Towards continuous monitoring

It’s not hard to see how this could severely impact the role of the security team: undermining efforts to understand enterprise risk, demanding the time of security staff who would be more use strategically elsewhere, and increasing the risk of damaging breaches. Yet given the complexity of modern enterprises, and the sheer volume of IT assets and security functions to be managed, how realistic is gaining real-time visibility of assets, security controls, and the effectiveness of those controls?

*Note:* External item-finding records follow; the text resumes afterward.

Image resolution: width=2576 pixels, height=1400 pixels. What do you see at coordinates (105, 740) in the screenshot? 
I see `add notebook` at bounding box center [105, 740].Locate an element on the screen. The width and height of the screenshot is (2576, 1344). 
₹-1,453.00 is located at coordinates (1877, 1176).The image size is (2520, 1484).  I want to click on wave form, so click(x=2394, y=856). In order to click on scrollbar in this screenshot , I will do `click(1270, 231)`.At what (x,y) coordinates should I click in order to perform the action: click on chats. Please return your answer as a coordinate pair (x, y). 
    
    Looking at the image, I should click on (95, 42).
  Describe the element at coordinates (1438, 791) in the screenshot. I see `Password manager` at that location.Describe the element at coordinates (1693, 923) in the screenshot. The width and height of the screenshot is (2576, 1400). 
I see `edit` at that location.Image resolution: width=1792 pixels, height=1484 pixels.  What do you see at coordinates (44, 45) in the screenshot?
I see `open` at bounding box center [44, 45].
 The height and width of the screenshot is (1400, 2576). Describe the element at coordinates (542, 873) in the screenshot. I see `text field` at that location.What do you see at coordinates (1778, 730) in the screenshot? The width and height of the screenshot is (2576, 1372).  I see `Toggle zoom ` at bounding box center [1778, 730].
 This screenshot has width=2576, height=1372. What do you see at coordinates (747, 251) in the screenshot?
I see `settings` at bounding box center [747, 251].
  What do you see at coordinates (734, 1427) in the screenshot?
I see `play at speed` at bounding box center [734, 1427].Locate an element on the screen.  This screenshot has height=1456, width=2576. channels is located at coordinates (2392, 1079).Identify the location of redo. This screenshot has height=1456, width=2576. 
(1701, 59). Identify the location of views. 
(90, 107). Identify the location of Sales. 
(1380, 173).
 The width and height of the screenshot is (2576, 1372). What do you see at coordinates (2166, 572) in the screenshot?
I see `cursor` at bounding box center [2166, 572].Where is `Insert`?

The good news is that such functionality exists today. Continuous Controls Monitoring platforms ingest data from multiple IT and business sources via scores of connectors, and then automatically normalise, aggregate, de-duplicate and correlate it to produce an accurate cross-security domain composite view of all assets, people and data sets. With this, security teams can finally gain the visibility and control they need: to ensure all IT assets are covered by security controls, and that these controls are working as they should.

This means control over everything from inventory gaps and vulnerabilities to endpoint security, privileged access, patching, application security, and user awareness. Crucially, CCM enables automated enterprise-wide security assessments, so that organisations can proactively resolve any control incidents before they escalate to become a security incident.

Time to get real

It’s no surprise that 100% of the IT security leaders Forrester Consulting spoke to expect to drive benefits from proactive and continuous risk identification, prioritisation, and remediation. In a world of increasingly agile, determined and well-resourced attackers, one mistake or security blind spot could result in a catastrophic service outage or data breach.

This means understanding that ploughing funds into more security tools doesn’t necessarily mean more proactive, enhanced cybersecurity. For real-time visibility and streamlined, automated security reporting, Continuous Controls Monitoring is increasingly the right destination.